Children and parents of Logwood and surrounding communities in Hanover were fêted at a Child Month Commemoration activity hosted by the staff of the Logwood Health Centre on Monday.

The event, held at the health centre, was staged under the theme 'Children's Care and Protection: Fi Wi Business'.

According to public health nurse Jillian Cleary, the event was being staged for the first time to commemorate Child Month.

"We felt that because it was Child Month, it would be good to stage this event to show appreciation to the children and give information to the parents because there is some basic information that we are not able to give them, really, due to time constraints," Cleary said.

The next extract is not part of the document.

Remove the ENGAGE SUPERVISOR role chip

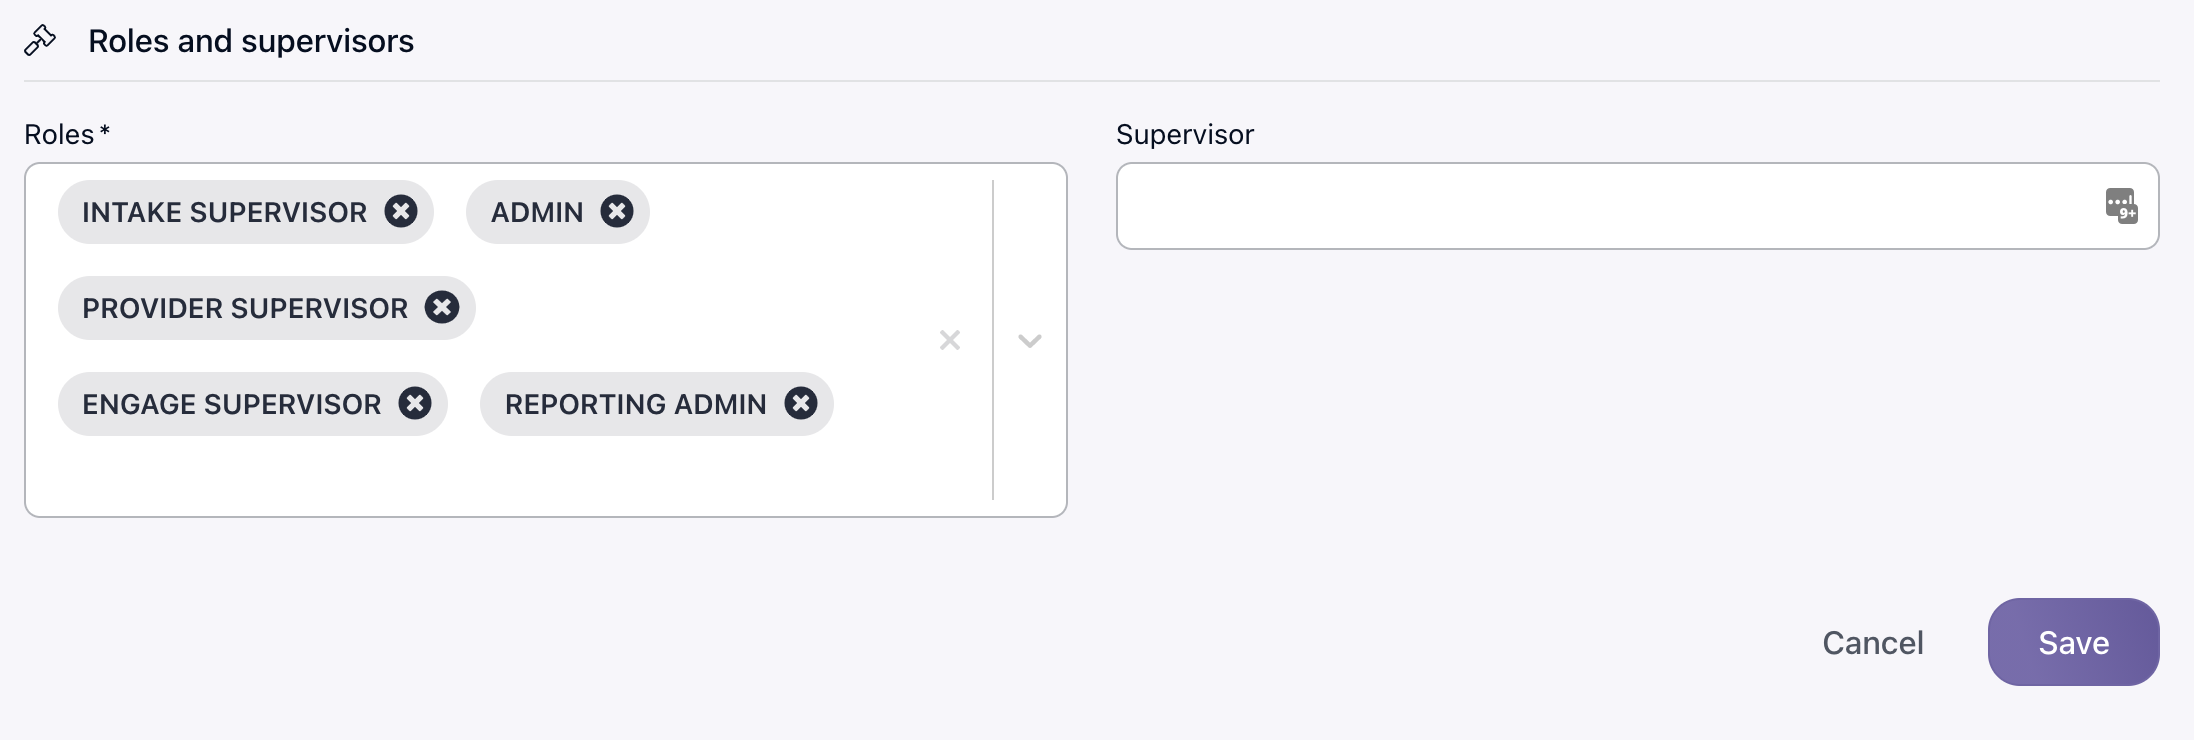[x=415, y=404]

She said the event was one of two planned for the two health centres managed by her, with the other being scheduled to take place at Grange Health Centre next Wednesday.

EDUCATIONAL SESSIONS

"Even though we give the parents information on health topics during our regular education sessions at the clinics, we are not able to dedicate a lot of time to the topics which the presenters spoke on today, and so we thought it was a good idea to incorporate these two topics - character building and the prevention of child abuse - as well as give the children some tokens and provide refreshments," she said.

In his address, the Child Development Agency's parish officer for Hanover, Eric Vassell, beseeched parents to be careful about the manner in which they speak to their children.

"Most times, when you see persons come up in life and do not care about anything, it is because of how they were verbally abused as children by their parents," he said.

"You hear the Bible say, 'There is power in the tongue and in the tongue there is both life and death.' Be careful what you say about the future of your children because your child might just turn out to be that which you predicted," he said.

Sponsors of the event included the Lucea branch of Scotiabank and the Rhodes Hall Plantation.